Newstalk Breakfast (Mon-Fri 7am) broke down this "extraordinary", "incredible" and "remarkable" situation. Dr Brendan O'Shea, of Trinity College School of Medicine, welcomed the new measures, saying: "They're very important. It's at times like this, society decides what we really care about, and this is about caring particularly for the most vulnerable."
We'll come through it together, of course, although it might be a difficult journey for the next few months. Not so much physically as psychologically - we're so used to modern life, which is busy-busy-busy with constant (over)stimulation, that a period of quiet might be hard for some to process.
Fortunately, unlike for previous generations, there are tonnes of things out there now, easily accessible by everyone, to console, distract, entertain or help us along the way. Arena (Radio 1, Mon-Fri 7pm), for instance, looked at virtual technology which makes it possible now to tour the great art galleries of the world.

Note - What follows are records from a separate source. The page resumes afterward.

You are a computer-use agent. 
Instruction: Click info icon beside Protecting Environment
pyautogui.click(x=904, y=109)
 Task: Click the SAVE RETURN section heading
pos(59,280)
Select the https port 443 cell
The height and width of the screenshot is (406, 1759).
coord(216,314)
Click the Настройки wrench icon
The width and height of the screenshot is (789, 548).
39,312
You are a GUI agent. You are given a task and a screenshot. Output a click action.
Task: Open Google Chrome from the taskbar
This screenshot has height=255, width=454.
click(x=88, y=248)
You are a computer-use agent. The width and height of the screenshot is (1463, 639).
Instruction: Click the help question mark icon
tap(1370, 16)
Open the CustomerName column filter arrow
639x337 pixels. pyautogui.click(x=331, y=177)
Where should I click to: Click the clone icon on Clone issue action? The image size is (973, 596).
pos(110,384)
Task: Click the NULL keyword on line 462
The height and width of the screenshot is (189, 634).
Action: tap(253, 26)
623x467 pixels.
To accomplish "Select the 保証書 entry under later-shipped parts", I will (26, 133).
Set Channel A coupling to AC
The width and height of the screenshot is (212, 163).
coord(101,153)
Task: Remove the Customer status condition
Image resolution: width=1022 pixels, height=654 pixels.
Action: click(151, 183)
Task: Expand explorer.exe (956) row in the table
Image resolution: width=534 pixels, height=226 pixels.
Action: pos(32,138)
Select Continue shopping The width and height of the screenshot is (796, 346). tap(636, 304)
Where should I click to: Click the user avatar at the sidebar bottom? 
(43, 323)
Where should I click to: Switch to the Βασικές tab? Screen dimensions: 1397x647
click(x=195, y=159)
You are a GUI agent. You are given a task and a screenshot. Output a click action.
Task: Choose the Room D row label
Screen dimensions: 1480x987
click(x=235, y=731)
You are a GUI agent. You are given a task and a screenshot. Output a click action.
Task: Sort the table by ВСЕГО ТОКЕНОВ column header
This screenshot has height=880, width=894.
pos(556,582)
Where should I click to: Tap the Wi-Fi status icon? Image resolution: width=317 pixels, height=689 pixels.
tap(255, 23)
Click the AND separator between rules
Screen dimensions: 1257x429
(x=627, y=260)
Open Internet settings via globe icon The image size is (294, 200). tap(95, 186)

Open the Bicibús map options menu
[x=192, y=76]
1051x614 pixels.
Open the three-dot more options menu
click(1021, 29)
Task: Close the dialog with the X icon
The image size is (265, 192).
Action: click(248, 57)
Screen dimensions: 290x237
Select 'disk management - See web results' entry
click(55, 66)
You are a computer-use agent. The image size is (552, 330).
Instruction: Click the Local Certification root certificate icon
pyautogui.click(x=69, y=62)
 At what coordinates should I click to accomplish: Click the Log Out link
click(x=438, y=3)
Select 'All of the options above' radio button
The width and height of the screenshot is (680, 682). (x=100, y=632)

Art historians Sarah Wilson and Jessica Fahy recommended some of the best tours online, explaining how for some of them, it's your basic wander around the room, while for others you can click on particular paintings for a closer look. And art, as we all know, soothes the savage beast, whether digitally or in the flesh.
Meanwhile, radio will continue to prove its worth as - for my money - the single greatest method of mass communication that will ever be invented. There's such a wealth of fantastic material out there, waiting to be discovered.
Best of all, it's not all about the coronavirus; you can escape all that dread, stress and heavy gloominess. Out of the Ordinary (BBC Radio 4, podcast, uploaded Mondays), for instance, is a fantastic show about…well, lots of things. That's part of what makes it fantastic.
The show blurb describes it as "a documentary series uncovering stories from the left field, presented by Jolyon Jenkins", but that doesn't do it justice.
The show is clever, often funny and wildly imaginative: ranging across everything from the likely size of aliens, ice-swimming and altered states of consciousness, to perpetual motion machines, whistling as an art form and trepanning (drilling a hole in your head - really). Great fun.